■ **WHAT YOU WILL DO**
Word for word, quote the lines from the one containing "The width and height of the screenshot is (698, 577)." to the end of the entries below, including both. Leave pictures out.
----- DATA TO EXAMINE -----
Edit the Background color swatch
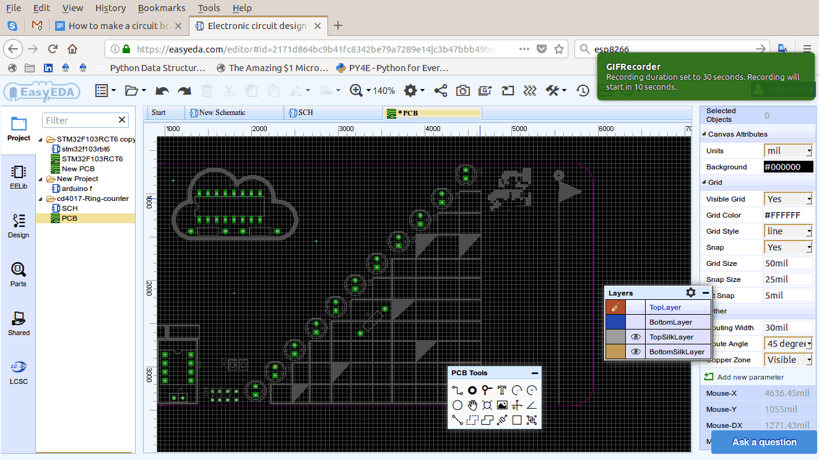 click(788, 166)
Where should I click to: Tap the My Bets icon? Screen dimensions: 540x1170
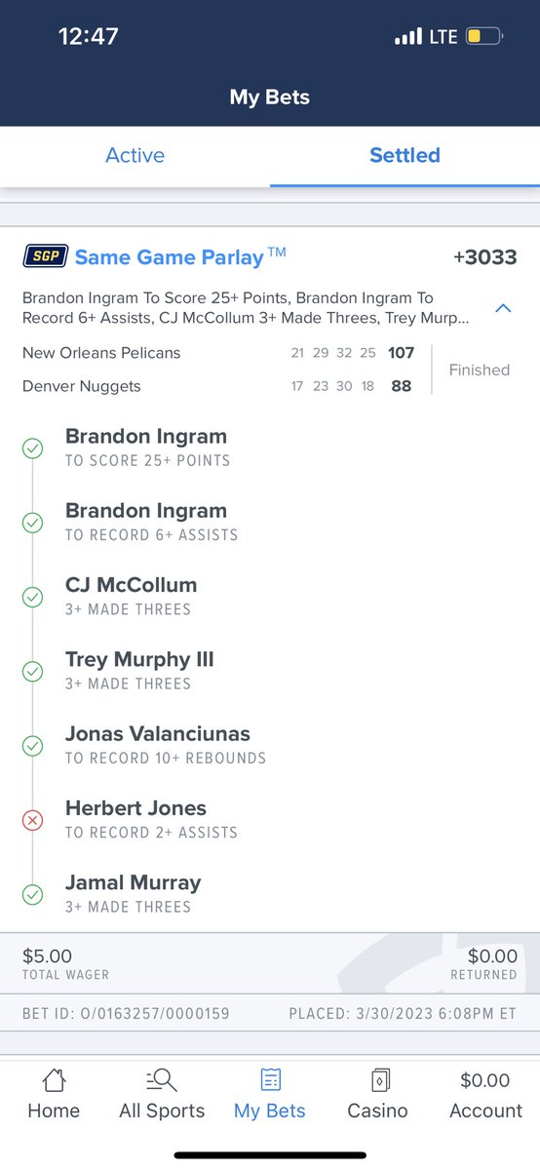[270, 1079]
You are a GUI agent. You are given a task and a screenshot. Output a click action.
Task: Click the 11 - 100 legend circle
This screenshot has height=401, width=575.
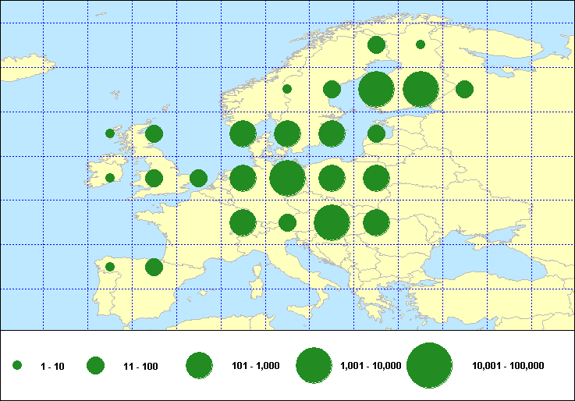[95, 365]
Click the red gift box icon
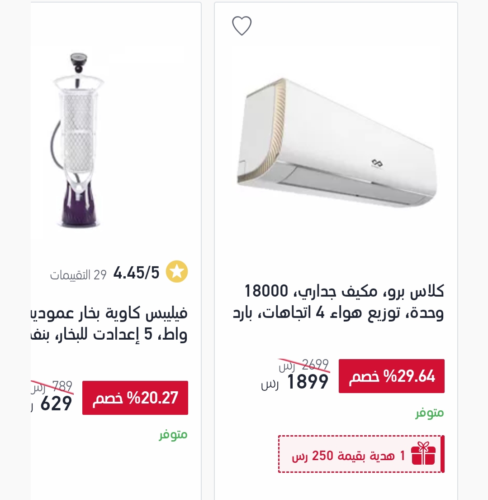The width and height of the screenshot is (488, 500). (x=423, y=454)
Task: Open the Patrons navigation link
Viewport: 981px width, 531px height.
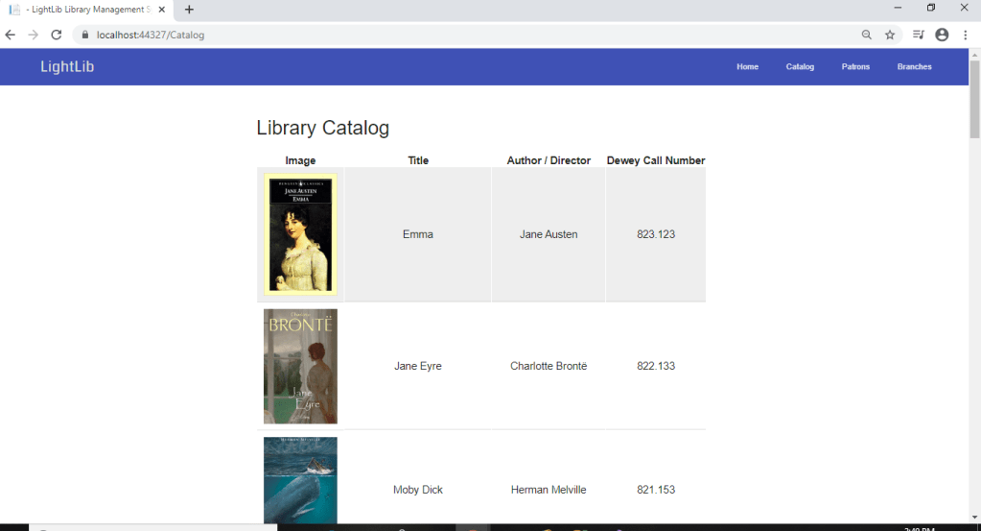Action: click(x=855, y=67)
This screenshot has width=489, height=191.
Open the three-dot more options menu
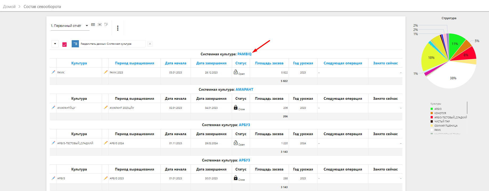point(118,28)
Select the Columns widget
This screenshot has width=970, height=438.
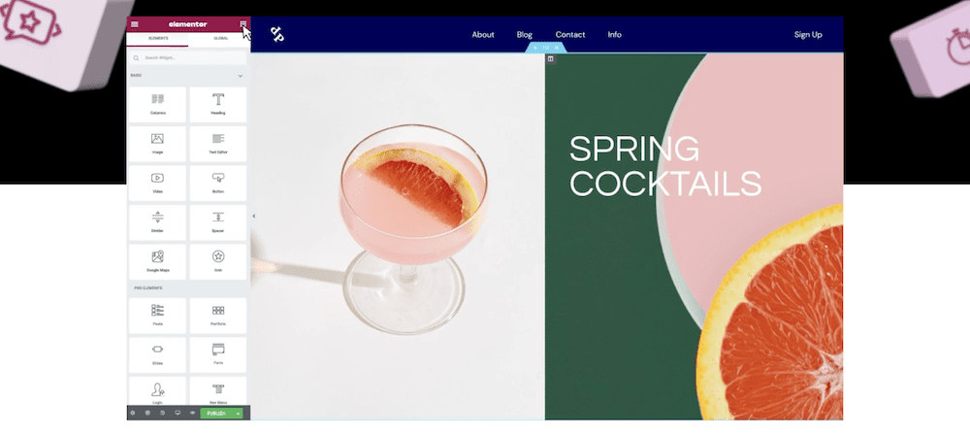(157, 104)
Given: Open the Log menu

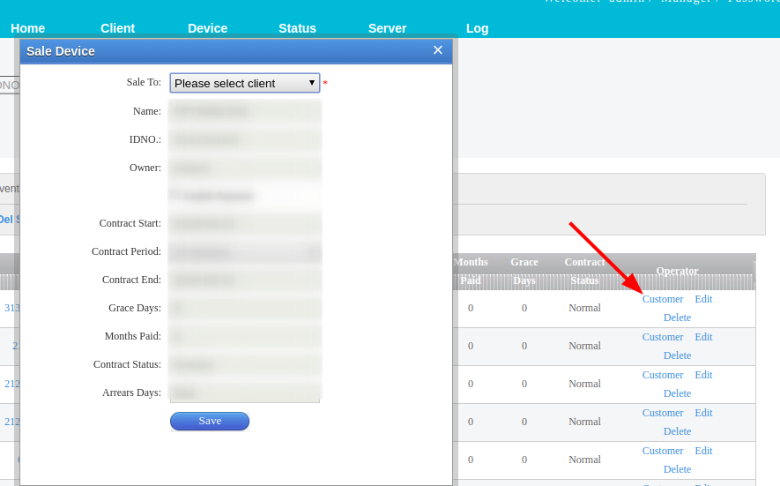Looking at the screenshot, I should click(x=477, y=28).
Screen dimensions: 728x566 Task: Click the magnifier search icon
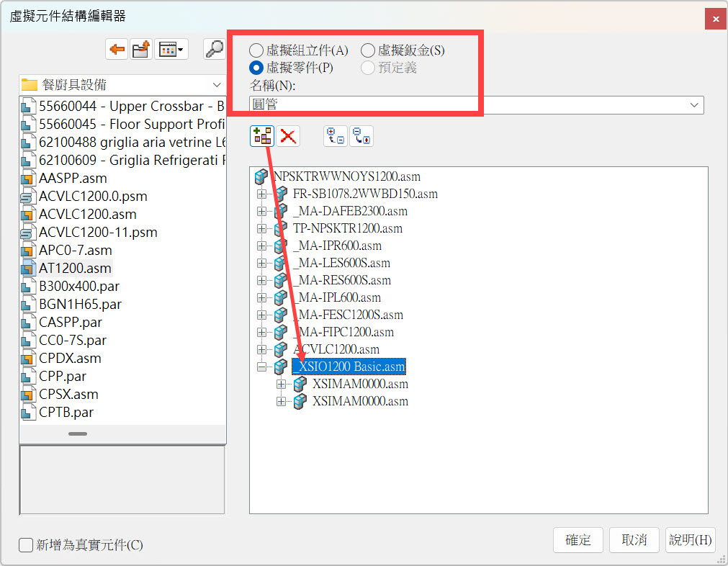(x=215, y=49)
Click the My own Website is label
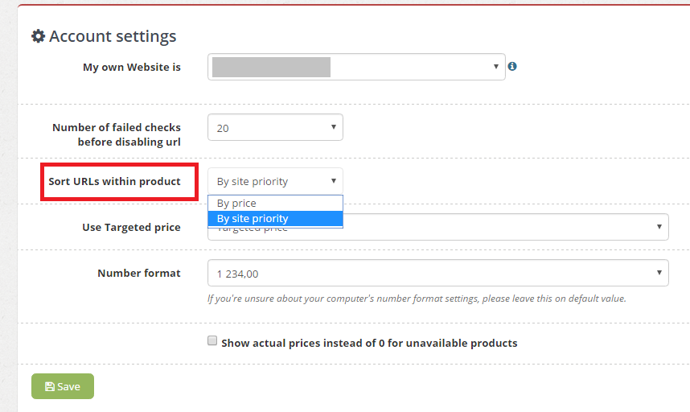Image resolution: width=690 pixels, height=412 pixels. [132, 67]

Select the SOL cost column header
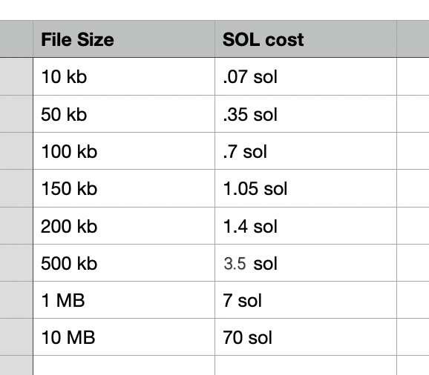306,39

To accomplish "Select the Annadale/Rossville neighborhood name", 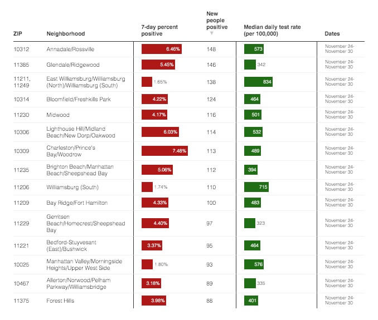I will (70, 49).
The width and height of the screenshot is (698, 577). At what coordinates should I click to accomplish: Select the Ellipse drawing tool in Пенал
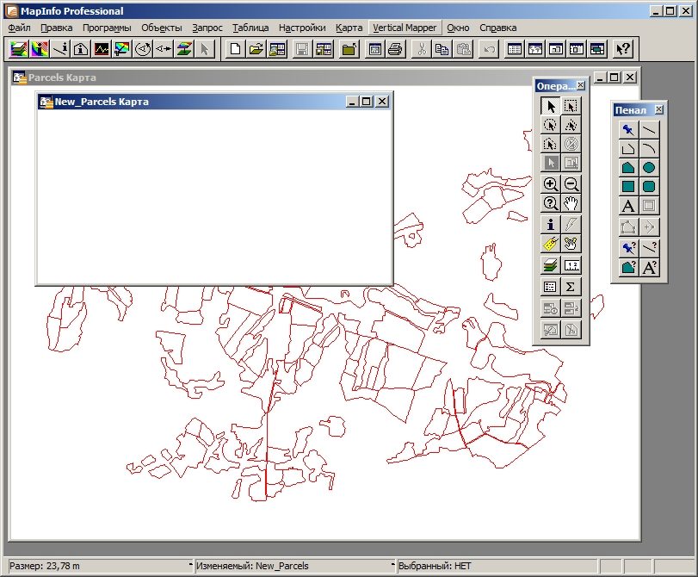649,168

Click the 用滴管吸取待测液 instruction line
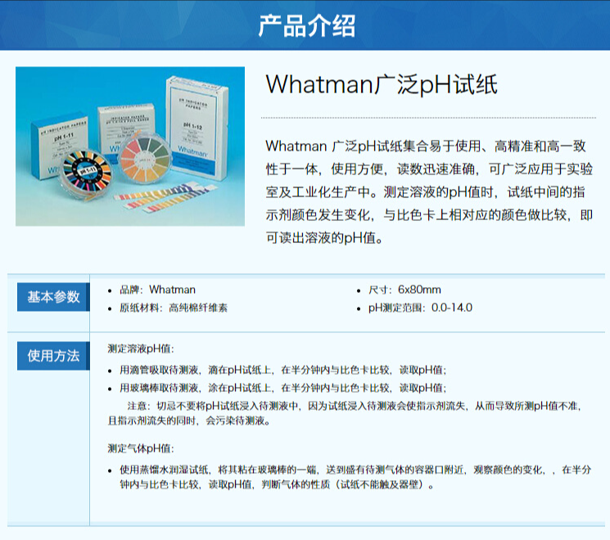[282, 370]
-----
■ **COMPLETED TASK**
The width and height of the screenshot is (698, 577). At what coordinates should I click to accomplish: Select the Ellipse drawing tool in Пенал
649,168

Click the 用滴管吸取待测液 instruction line
[282, 370]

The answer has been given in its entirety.